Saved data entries
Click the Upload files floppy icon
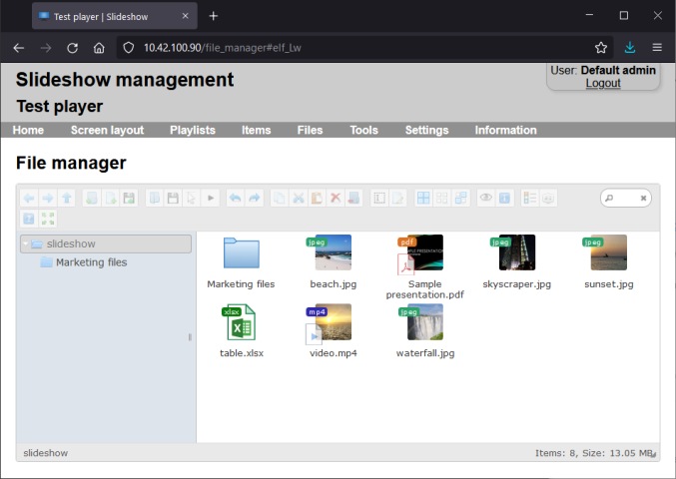 (x=129, y=199)
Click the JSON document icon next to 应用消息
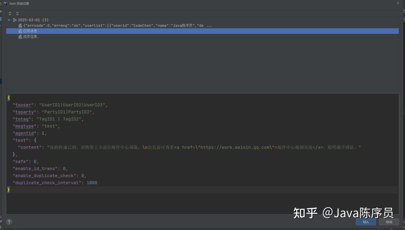This screenshot has width=405, height=230. click(20, 31)
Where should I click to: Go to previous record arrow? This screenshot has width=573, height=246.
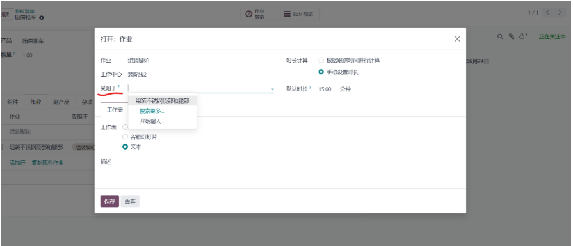547,12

WHAT NEEDS TO BE DONE: The lines from the one containing "Click the JSON document icon next to 应用消息" through the final line of the data are to be repeated exactly, with both ends included and all pictures left out.

YOUR RESPONSE:
Click the JSON document icon next to 应用消息
This screenshot has width=405, height=230. click(20, 31)
Where should I click to: Go to previous record arrow? This screenshot has width=573, height=246.
547,12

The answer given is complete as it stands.